Councillors are being asked to approve a £1.9 million plan to reduce bed-blocking by patients who are ready to be discharged from psychiatric beds.
The five-year plan follows a year-long pilot scheme by Brighton and Hove City Council and the Brighton and Hove Clinical Commissioning Group (CCG).
It is expected to save significant sums of public money – more than £1 million a year – keeping people out of “high-cost residential social care”.
If the savings generated by the pilot scheme were replicated, the overall savings over five years could exceed £6 million after the council and CCG contributions.
The council’s contribution would be about £470,000 over the five years – or just over £90,000 a year.

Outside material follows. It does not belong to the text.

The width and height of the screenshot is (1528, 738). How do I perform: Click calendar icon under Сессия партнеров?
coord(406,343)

A report to councillors said: “In the last five years there has been a significant increase in the numbers of patients in mental health hospitals unable to leave hospital when medically fit due to lack of accommodation or community-based support to enable transition.”

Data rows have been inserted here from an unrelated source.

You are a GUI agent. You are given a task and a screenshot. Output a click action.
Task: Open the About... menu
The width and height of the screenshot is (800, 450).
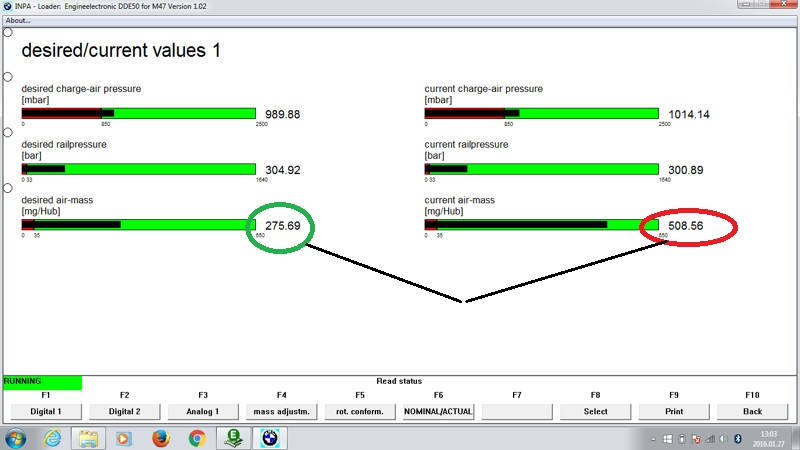point(18,20)
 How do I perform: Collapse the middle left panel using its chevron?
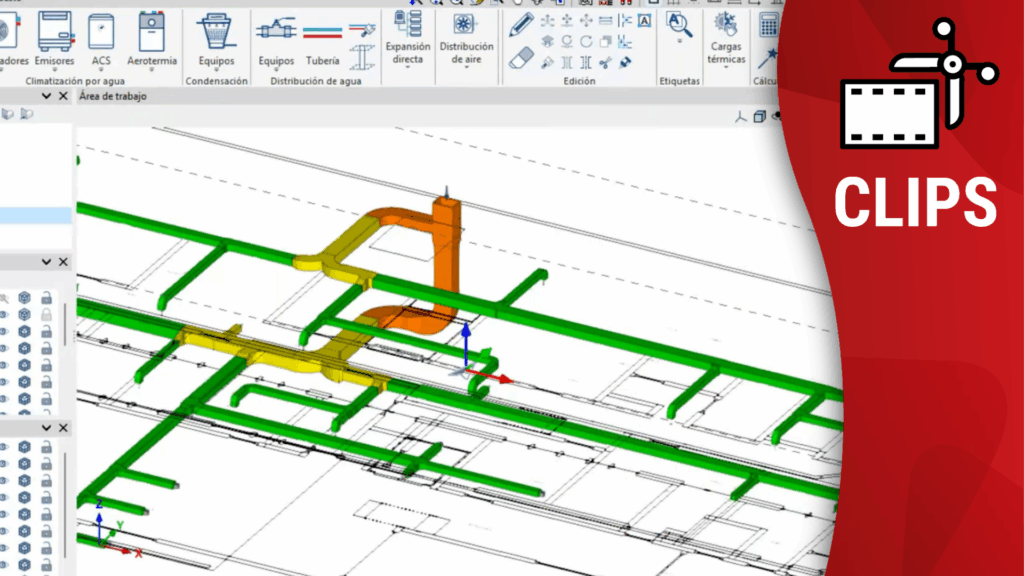(46, 262)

The report said that this meant “high-cost residential social care placements to facilitate discharge due to a lack of alternatives”.

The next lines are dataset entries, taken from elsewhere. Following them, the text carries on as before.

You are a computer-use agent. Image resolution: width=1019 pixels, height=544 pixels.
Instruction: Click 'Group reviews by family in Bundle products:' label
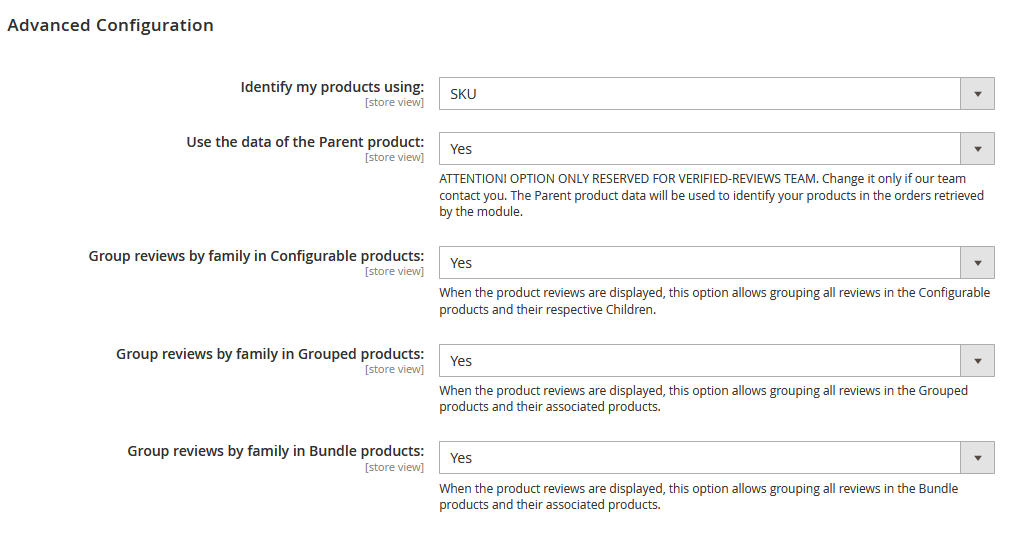point(275,451)
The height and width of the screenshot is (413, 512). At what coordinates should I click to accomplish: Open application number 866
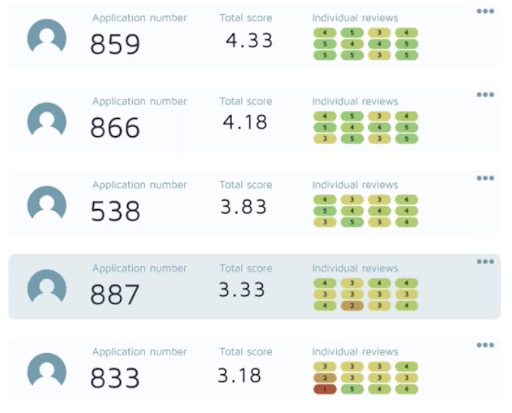tap(115, 128)
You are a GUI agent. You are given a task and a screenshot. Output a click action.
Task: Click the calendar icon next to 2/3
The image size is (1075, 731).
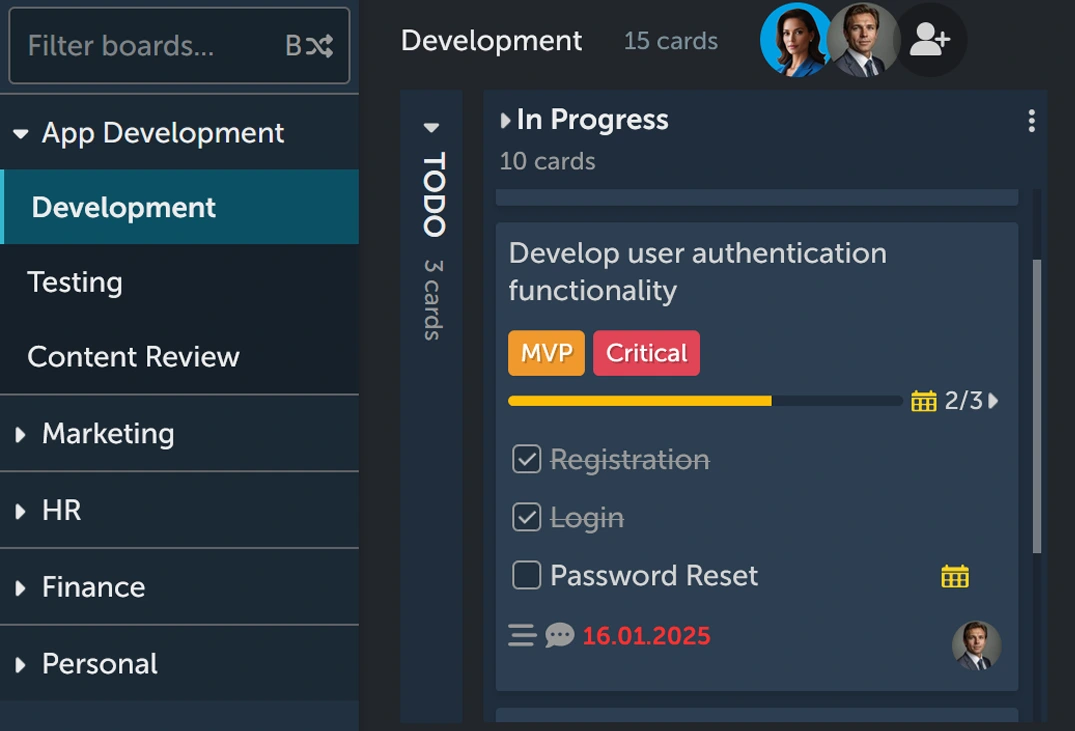point(923,400)
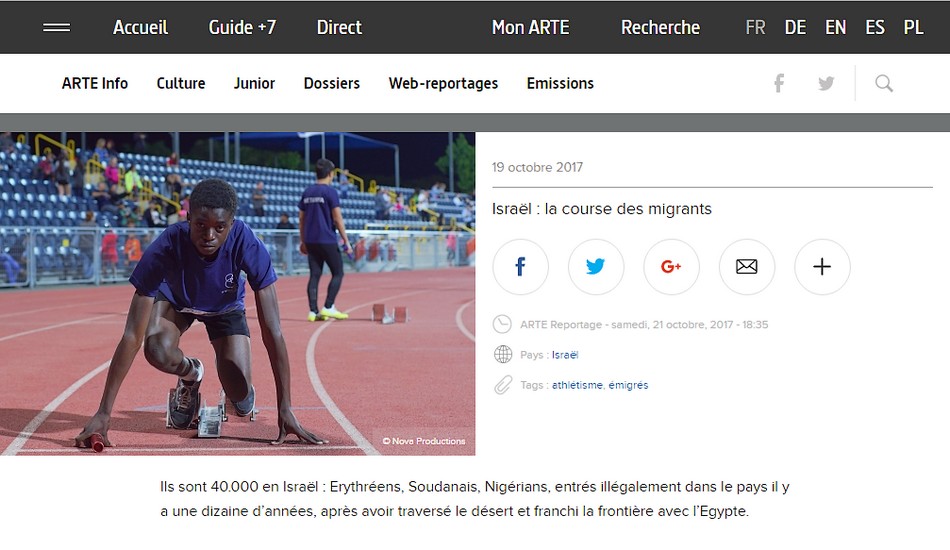This screenshot has height=550, width=950.
Task: Open the Direct live section
Action: coord(339,27)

The report, to the council’s Adult Social Care and Public Health Sub-committee, also said that the council and CCG had been working together to pilot a model known as “discharge to assess”.
It said: “The (discharge to assess) service offers a short-term (six-week target move on) support service with 10 hours face-to-face support a week.
“Eight units are delivered in self-contained accommodation for people who do not have accommodation – or do not have accommodation which is suitable at the point of discharge – and six units offer 10 hours face-to-face support in people’s own homes.
“People are supported to move on into suitable safe accommodation and to link into longer-term forms of community-based support suitable to meet their needs.”
The report also said: “The initial pilot has achieved significant bed occupancy gains for acute inpatients by facilitating timely discharge and reducing the delayed transfer of care.
“This means that more people have been able to move through inpatient beds in Brighton and Hove in a safe way and that fewer people have had to be placed in hospitals away from the city and friend and family networks of support.
“Twenty-nine individuals have completed their intervention from discharge to assess and have achieved a successful move-on plan, with a significantly reduced cost and improved outcomes, when compared to the projected future support cost anticipated at the point of discharge from hospital.”
Feedback had been positive, the report said, and only three people had been readmitted to hospital after their case was closed.
A decision on the scheme is due to be made by the council’s Adult Social Care and Public Health Sub-committee meeting at Hove Town Hall on Tuesday (7 September).
The meeting is scheduled to start at 4pm and to be webcast on the council’s website.